From the time I began working for Ron J. Anfuso CPA/ABV, An Accountancy Corporation, Ron stressed the importance of his accountants performing tax returns. Having now completed several hundred returns, many of which involve substantial assets and major tax complications, I have come to realize that having up-to-date knowledge of both forensic accounting and the current tax code have enabled me to become a much more effective investigator.
What I will share with you here is an actual case whereby having completed numerous tax returns equipped me with the ability to uncover a discrepancy that most forensic accountants with little or no tax accounting experience probably would have missed. Actually, this is just one of several cases where thorough knowledge of the current tax code has helped me unmask red flags.
Proctor Versus Proctor
Joseph and Elizabeth Proctor married in September 2010.* Joseph is a chiropractor and Elizabeth served as his office manager. Husband owned four businesses, which included the chiropractic office, a juice bar, a fitness center, and a rehab facility, where he partnered with a medical doctor.
The couple filed for divorce in 2016. They had one child and a family home Elizabeth wished to keep. Wife was willing to swap the home for the businesses, believing the businesses were about equal in value. The opposing forensic accountant wanted to push for a settlement believing the businesses had no value over the most recent two-year period. Although the businesses’ credit card purchases seemed to support this claim, Elizabeth was certain the businesses were profitable during that two-year period and was willing to go to trial. Therefore, we chose to expand our investigation.
My next action was to analyze the businesses’ tax returns. I created a spread of the parties’ corporate and personal tax returns from 2012 through 2016. While doing so, I uncovered significant inconsistencies.
I followed the standard steps of analysis, which included studying the numbers and making inquiries. Through these efforts, I discovered that the Proctors had remodeled their home, and Joseph claimed the remodel as business expenses, which distorted the value of the businesses. Had I not studied and evaluated the returns, we may not have known where to look to validate the numbers.
As it turned out, there were several home-remodel expenditures that Joseph categorized as business expenses on his corporate returns. To make the deception more complicated to detect, these expenses were spread over Joseph’s four businesses.
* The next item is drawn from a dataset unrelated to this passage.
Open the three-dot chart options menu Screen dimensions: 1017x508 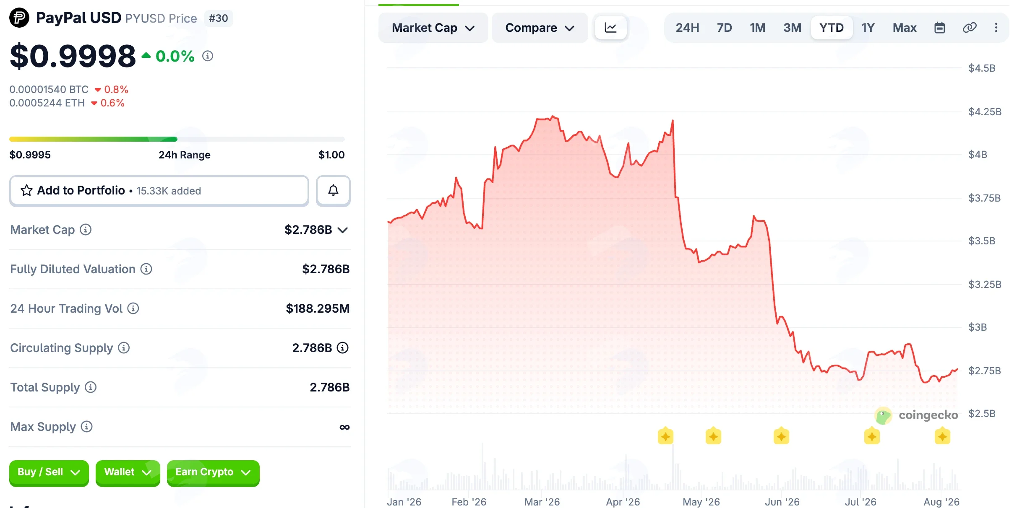click(996, 28)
The remodeling expenditures, which were not mentioned in the parties’ personal tax return, were categorized in the corporate returns as medical equipment, medical machines and medical supplies. The total amount wrongly charged to the businesses was $300,589. Joseph’s attorney and accountant were completely unaware of this tax fraud until we presented it to them.
The case had been set to go to trial. However, in an attempt to avoid litigation, the court ruled the accountants to meet and confer and seek an amiable agreement. Our expectation is our client will avoid trial and enjoy a much more favorable outcome as a result of our investigation.